● **EXERCISE**: Starting at the line that contains "Click the embed URL code icon", copy each line through the end of the listing below. Include both ends and output nothing more.

● **RECORD EXCERPTS**:

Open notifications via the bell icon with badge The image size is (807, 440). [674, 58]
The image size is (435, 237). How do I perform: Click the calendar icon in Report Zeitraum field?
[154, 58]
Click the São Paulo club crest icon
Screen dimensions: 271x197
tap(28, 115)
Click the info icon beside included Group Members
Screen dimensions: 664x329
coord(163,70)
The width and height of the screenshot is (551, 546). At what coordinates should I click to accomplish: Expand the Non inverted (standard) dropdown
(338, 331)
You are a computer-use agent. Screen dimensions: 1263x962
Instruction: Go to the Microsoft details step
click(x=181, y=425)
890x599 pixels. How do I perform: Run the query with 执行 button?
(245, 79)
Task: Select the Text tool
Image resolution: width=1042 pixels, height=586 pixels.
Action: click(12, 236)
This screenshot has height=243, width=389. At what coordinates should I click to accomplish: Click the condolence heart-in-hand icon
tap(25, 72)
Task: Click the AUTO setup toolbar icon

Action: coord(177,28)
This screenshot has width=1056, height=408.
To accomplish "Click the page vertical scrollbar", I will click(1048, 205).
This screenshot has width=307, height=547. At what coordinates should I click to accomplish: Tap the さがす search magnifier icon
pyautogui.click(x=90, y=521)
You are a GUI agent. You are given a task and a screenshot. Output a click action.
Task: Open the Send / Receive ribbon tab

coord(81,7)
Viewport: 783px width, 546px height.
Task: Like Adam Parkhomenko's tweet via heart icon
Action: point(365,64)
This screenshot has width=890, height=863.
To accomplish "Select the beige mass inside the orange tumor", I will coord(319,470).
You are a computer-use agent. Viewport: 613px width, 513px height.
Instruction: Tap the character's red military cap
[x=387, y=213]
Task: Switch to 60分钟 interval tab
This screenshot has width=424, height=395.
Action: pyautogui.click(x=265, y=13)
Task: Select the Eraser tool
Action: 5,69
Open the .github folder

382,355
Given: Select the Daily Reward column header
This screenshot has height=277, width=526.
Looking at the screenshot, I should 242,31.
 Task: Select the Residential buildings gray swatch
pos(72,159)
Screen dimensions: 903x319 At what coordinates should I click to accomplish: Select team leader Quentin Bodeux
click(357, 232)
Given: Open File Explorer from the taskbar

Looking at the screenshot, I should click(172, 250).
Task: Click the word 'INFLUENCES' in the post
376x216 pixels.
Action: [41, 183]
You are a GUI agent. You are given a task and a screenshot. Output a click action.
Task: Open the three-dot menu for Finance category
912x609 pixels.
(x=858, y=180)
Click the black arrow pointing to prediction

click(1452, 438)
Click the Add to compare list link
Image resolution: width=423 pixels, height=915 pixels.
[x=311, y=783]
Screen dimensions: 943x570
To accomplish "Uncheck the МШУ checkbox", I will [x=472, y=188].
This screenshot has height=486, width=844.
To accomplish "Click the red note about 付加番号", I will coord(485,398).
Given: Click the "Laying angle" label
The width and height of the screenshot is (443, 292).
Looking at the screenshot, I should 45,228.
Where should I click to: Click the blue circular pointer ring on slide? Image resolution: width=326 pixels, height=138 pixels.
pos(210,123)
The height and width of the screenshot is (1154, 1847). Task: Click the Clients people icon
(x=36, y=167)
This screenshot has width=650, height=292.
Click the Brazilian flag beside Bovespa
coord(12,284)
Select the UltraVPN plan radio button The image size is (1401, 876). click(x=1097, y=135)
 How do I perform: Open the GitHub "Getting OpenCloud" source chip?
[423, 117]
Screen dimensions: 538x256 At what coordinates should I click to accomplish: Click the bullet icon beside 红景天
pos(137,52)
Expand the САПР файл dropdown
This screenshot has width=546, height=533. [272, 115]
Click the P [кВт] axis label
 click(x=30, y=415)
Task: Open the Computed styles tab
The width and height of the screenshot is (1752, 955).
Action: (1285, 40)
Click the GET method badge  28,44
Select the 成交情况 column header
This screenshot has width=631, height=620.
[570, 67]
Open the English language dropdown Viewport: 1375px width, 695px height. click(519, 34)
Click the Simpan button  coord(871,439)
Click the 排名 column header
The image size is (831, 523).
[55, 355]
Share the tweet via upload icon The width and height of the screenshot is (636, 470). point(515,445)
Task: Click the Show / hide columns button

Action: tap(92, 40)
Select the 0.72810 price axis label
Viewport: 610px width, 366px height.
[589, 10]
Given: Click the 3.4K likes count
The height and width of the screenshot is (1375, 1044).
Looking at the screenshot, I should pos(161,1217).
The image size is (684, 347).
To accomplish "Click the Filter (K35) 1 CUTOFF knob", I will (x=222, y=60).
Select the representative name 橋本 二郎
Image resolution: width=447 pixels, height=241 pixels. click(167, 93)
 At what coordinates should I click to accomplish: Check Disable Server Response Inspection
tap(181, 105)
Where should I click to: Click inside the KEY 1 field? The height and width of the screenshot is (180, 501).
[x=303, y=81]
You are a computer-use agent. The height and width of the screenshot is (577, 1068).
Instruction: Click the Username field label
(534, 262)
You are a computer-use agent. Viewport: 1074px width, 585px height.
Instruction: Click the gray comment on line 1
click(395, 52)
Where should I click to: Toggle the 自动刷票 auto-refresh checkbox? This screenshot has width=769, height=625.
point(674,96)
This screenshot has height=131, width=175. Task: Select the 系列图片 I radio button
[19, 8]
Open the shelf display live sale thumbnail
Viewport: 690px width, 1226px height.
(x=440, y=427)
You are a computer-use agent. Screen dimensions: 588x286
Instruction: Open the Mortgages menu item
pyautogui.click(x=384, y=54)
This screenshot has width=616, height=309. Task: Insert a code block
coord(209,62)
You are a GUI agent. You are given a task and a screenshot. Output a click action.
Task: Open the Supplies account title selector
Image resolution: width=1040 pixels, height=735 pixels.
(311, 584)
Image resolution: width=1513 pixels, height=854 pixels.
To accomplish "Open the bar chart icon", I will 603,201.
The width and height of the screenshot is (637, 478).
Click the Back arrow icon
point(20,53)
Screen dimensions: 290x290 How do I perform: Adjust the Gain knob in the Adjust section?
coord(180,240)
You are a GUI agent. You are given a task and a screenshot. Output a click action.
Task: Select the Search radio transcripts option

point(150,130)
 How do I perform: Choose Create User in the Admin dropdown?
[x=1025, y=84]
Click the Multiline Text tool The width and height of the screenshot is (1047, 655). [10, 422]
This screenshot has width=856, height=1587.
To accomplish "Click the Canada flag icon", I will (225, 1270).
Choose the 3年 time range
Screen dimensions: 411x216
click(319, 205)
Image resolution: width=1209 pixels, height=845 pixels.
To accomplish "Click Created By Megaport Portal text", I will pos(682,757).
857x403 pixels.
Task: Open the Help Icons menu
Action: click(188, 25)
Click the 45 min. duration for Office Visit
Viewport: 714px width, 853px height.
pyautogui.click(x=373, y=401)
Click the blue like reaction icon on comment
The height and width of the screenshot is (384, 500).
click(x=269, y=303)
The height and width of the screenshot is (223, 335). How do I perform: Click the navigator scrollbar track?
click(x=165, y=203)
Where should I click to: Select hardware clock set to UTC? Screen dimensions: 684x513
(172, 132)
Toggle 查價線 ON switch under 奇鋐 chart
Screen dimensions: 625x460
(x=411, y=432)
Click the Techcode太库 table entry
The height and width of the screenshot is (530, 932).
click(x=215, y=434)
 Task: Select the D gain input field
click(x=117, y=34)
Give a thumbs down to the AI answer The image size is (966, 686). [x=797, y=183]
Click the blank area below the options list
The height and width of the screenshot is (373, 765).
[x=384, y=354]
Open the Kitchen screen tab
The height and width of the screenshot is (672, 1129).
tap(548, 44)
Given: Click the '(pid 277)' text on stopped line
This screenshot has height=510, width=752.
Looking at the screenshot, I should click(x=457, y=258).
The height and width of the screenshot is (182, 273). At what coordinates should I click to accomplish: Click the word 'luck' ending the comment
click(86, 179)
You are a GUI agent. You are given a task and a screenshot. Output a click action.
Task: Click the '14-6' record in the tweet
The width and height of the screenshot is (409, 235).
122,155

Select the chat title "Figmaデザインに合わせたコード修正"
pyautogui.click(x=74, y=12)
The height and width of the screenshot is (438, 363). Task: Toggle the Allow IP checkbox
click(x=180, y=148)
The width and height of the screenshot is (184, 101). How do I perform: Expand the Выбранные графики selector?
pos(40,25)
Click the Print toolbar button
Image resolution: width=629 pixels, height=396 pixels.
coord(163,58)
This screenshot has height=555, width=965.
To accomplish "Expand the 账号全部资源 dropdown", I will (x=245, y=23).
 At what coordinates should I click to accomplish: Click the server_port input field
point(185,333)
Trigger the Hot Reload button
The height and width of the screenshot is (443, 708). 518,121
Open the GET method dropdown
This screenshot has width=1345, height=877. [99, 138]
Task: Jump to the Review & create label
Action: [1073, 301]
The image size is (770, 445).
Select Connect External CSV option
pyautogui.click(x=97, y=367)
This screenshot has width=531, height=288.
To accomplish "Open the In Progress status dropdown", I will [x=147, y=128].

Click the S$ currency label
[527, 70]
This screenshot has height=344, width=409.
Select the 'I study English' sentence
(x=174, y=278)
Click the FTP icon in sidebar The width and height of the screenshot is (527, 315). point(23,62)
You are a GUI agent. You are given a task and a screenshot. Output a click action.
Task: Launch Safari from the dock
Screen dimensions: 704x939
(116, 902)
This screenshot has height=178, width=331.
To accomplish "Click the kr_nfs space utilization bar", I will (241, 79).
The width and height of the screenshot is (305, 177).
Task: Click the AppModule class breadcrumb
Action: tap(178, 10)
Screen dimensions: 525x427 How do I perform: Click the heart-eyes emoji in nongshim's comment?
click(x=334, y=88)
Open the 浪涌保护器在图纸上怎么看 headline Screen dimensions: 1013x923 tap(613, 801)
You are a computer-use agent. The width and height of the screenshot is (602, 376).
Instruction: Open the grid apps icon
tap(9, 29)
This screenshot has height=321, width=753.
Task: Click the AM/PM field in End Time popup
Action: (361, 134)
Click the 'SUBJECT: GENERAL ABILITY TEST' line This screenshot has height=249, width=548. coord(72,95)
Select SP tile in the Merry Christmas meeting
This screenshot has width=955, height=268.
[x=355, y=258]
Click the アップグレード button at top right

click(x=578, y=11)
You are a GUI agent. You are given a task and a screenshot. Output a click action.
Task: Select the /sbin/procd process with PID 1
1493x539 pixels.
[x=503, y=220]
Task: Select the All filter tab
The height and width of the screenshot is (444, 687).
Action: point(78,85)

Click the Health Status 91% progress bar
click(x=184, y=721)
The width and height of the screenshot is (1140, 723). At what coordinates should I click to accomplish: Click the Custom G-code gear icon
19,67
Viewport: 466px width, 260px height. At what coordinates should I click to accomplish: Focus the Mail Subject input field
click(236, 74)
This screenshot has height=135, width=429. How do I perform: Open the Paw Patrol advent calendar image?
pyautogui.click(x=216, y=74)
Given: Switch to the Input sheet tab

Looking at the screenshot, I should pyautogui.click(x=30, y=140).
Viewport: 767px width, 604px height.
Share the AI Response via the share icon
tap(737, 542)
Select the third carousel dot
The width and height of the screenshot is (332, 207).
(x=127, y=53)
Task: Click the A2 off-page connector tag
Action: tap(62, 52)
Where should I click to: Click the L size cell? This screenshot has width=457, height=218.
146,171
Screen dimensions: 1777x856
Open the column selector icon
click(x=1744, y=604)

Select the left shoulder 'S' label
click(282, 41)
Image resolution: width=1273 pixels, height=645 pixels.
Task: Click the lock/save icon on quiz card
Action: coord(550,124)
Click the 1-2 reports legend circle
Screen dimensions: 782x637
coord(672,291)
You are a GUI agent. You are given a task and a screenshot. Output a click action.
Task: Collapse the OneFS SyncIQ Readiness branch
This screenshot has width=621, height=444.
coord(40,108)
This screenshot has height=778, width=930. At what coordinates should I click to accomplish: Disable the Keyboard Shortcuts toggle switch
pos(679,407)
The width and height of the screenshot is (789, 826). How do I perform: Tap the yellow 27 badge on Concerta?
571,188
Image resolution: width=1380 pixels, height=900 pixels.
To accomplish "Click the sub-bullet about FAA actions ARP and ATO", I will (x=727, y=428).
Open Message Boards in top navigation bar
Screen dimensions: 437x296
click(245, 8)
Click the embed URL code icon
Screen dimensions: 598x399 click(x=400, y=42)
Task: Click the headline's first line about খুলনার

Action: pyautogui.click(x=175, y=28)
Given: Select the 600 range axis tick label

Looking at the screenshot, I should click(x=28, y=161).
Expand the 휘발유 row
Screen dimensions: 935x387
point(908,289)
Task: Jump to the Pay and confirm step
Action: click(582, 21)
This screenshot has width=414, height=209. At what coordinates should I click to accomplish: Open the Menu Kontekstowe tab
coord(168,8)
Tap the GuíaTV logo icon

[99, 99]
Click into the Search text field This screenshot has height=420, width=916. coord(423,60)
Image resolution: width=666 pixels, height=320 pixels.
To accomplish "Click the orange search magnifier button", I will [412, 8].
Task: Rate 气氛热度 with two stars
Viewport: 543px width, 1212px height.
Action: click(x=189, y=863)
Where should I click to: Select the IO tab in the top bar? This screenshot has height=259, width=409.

● **FINAL ANSWER**:
Click the embed URL code icon
Screen dimensions: 598x399 click(x=400, y=42)
Task: Click the headline's first line about খুলনার

Action: pyautogui.click(x=175, y=28)
Given: Select the 600 range axis tick label

Looking at the screenshot, I should click(x=28, y=161).
Expand the 휘발유 row
Screen dimensions: 935x387
point(908,289)
Task: Jump to the Pay and confirm step
Action: click(582, 21)
This screenshot has width=414, height=209. At what coordinates should I click to accomplish: Open the Menu Kontekstowe tab
coord(168,8)
Tap the GuíaTV logo icon

[99, 99]
Click into the Search text field This screenshot has height=420, width=916. coord(423,60)
Image resolution: width=666 pixels, height=320 pixels.
To accomplish "Click the orange search magnifier button", I will [412, 8].
Task: Rate 气氛热度 with two stars
Viewport: 543px width, 1212px height.
Action: click(x=189, y=863)
Where should I click to: Select the IO tab in the top bar? This screenshot has height=259, width=409.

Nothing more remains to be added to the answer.